A Fine Mess: A Dissection of America
By Jared Crum '11
Judy Garland once sang: “I was born in Michigan, and I wish and wish again, that I was back in the town where I was born.”

How quaint.

Consider Detroit public schools budget chief Robert Bobb. He explained to a recent panel on American education that an egregious funding shortfall forced him to shutter 59 schools and lay off numerous teachers. Education Secretary Arne Duncan called the situation facing Detroit kids a “disgrace.”

The Detroit Free Press even reported that the district recently offered classes on how to land a job at Wal-Mart. Who in their right mind wants to go back to Michigan?

Comparing Detroit with developments half a world away, “disgrace” might be putting it mildly. On Oct. 1, China marks 61 years of Communist leadership. Two of the things they have to show for it are education and infrastructure. In China, kids are studying at all hours and tripping over each other to go to school — and they’re funded to do so.

Infrastructure strikes a similar note. High-speed rail is connecting people to goods and workplaces. Hydroelectric projects are powering economic growth. Airports are bringing investors from across the globe. These educational and economic developments are not without big problems of their own (60-mile traffic jams, maladjusted study-robot youngsters), but the progress on schooling and infrastructure means China’s big questions are how to grow, how fast, in what direction and at what cost.

What a fine mess they’re in.

There was a time when America could afford such questions. In 2000, with giant federal budget surpluses, economists were worried we might pay down our national debt too fast. Now our questions are entirely different. Thanks to Delaware’s Christine O’Donnell, we’re pondering whether masturbation is adultery.

Rather than tackle our most pressing national questions strategically in a new century, the rise of anti-government crusaders has diverted our attention dangerously. While our roads crumble and schools disintegrate, we are arguing over basically whether to have government at all. Nevada Senate nominee Sharron Angle is salivating over the thought of ditching Social Security.

With our attention divided, no wonder the Chinese are “getting away with murder,” as Donald Trump phrased it recently. The Donald, speaking with CNN’s Wolf Blitzer, said the Chinese are eating our lunch, and that their businessmen cannot believe we are allowing them to do it.

“We’re building China,” Trump said. “We are really building China because everything” we consume “is made in China or other countries. It’s not made here. We don’t make things anymore… We’re building China by ordering all of their products.”

The news gets worse, since the situation is about to do the same. The gridlock and bitter partisanship that made Congress “the broken branch” of government may compound when the new Congress convenes in January. The Republicans, possibly with majorities, will have an unruly bunch of House and Senate Tea Partiers to manage. Already Rand Paul of Kentucky has promised to bring the Senate to a halt to consider a “balanced budget amendment” to the Constitution.

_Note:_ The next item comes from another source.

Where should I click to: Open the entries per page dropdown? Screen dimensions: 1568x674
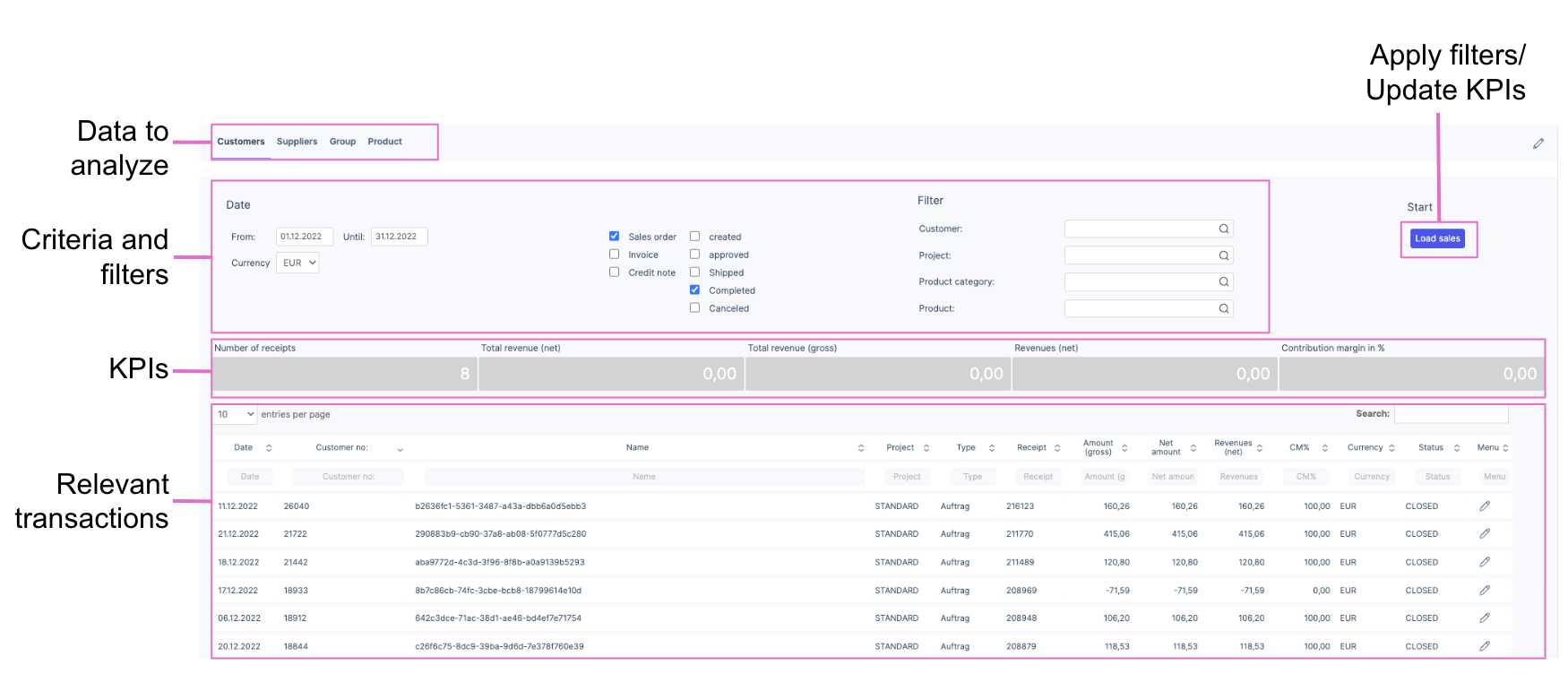236,414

In just over a month, the American people are poised to return to power the same party that made the country low. After turning the Republicans out in ’06 and ’08, and understandably perceiving a continual slide into national disrepair nonetheless, the voters are putting John Boehner and Company in the perfect position to further aggravate matters.

Infrastructure spending will be slashed. Education will stay underfunded. Forget clean energy grants. In area after area, the Republicans will discard with relish opportunities to prepare the country for a long-term economic boom.

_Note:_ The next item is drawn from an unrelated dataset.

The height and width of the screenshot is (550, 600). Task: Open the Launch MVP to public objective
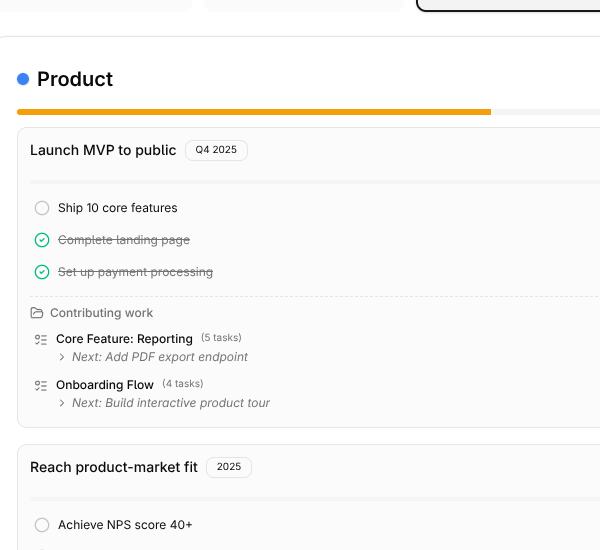103,150
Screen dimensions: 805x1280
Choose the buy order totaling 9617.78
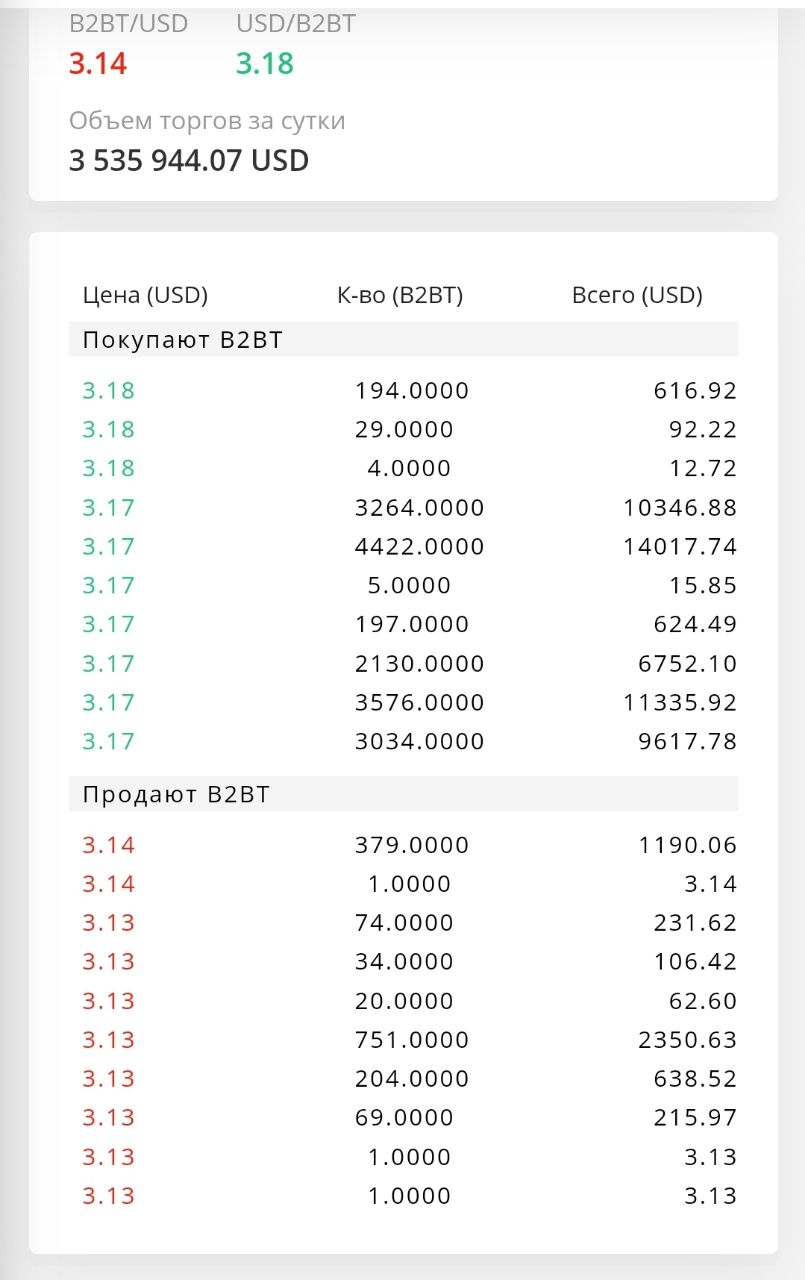pyautogui.click(x=409, y=741)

Meanwhile, other countries including China will keep doing the opposite (Britain being a prominent exception). Our global economic competitiveness will continue to erode.

Ironically, this could worsen the discontent that’s currently boiling over. While the U.S. will never be a third world nation, we could sink further and further behind other countries, particularly rapidly developing ones. This will sow more widespread financial insecurity among Americans, as we uneasily navigate our course in a new economic sea. Politics will reflect this insecurity, with volatility and discontent being the norm, for a time.

We don’t have to go down this road. We don’t have to seek solace by running into the easy-solutions arms of the Tea Party, or the Republican Party whose head they’re holding a gun to. And even if we do go down this road, we’ve been down it before when we transitioned from an agricultural economy to an industrial one. That worked out pretty well in the end.

History, though, is not made of inevitabilities. We don’t necessarily repeat mistakes or brilliant strokes. We have a real danger in coming years and decades of converting past Americas that were idealized into past Americas that actually were better.

Do you “wish again” you were “in Michigan?” Think again. Judy Garland may soon be quainter than ever.